Once I left Sointula, I told myself, “Okay, it’s business time!” All my travel from that point on would be southbound. I just had to make one last quick stop: Tofino. Luckily, I am the fastest hitch hiker in the world, because I managed to get all 465km of the way there by the end of the day, despite how I didn’t leave until the 2:30 ferry.
Upon my arrival, I got in touch with the only two people I knew in Tofino and discovered that despite how they hadn’t known of each other’s existence the last time I’d talked to either one of them, they were now room mates. And just like that, I had a sweet place to stay. I had only planned on staying in Tofino for a couple nights, but talking to my friend Kevin that first morning, he mentioned that he was playing an acoustic concert in a cave lit by torches at the end of the week. The moon would be full and the tide would be lowest just after sunset, making the cave accessible.
“That is so cool,” I told him, “I wish I could be here for it.”
“No offence,” he said, “but what exactly is so important about what you have to do that it can’t wait a couple days?”
“Good point,” I said.
And so I busied myself in Tofino all week, rather easily, in fact. I went hiking, surfing, miscellaneous exploring, and I drank a lot of beer while I did it all.
It was sunny and beautiful all week, until the day of the show. That day, it poured with rain. Kevin said that everybody could just wear their wetsuits, though. Tofino isn’t afraid of a little rain. I went early to help set up the lights: a row of torches in front of the “stage” and what must have been 100 tea light candles lodged in the crevices of the dripping sea cave.

In short, it was beautiful and intimate. Because of the weather, only a handful of people showed up, but we all sung together in our raincoats. The acoustics were incredible. I don’t know if in all my life living here that I’ve ever done anything anywhere near as “west coast” as this. I’m glad that I hung around.

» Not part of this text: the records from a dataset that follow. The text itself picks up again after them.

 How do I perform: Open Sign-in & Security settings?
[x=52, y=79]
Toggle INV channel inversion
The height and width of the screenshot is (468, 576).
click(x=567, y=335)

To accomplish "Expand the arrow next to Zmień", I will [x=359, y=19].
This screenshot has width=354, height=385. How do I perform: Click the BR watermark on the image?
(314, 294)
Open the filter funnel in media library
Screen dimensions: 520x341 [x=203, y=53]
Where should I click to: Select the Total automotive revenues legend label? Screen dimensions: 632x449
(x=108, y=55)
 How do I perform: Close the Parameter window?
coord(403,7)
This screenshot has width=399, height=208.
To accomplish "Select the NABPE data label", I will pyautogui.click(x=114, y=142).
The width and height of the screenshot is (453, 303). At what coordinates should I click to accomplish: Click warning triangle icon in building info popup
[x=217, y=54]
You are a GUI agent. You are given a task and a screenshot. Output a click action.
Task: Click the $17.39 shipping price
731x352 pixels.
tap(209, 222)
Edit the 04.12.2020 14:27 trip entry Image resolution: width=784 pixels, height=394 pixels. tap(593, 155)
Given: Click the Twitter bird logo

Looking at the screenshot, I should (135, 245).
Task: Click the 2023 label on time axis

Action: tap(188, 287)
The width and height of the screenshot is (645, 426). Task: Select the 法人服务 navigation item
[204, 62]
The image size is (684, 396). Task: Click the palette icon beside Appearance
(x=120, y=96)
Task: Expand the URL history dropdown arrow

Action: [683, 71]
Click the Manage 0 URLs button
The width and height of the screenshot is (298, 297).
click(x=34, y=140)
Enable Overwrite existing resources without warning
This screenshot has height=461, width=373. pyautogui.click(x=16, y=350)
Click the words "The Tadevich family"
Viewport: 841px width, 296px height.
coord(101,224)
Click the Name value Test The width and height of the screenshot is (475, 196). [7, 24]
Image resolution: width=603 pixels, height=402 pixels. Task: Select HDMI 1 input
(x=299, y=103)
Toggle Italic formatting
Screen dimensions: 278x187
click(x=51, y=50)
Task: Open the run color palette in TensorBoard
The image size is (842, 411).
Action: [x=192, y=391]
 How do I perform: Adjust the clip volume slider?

Last but not least, I returned to Victoria for my final goodbyes to family. I actually got to be in the same room as my mom and one of my brothers. It had been so long that it felt like practically the whole family (sorry Peter). I also got to see a couple relocated Rossland friends. We sat by the water in the harbour, and I watched the boat that I knew would be taking me to the United States the very next day come and go from its berth.
I was still scared, but not as afraid as my mom was. She took me out for a fancy, fancy breakfast and told the barista that I am crazy. I think I might be. She went to work and I went to the boat station. The pages of the book keep turning. A chapter ends, and another begins.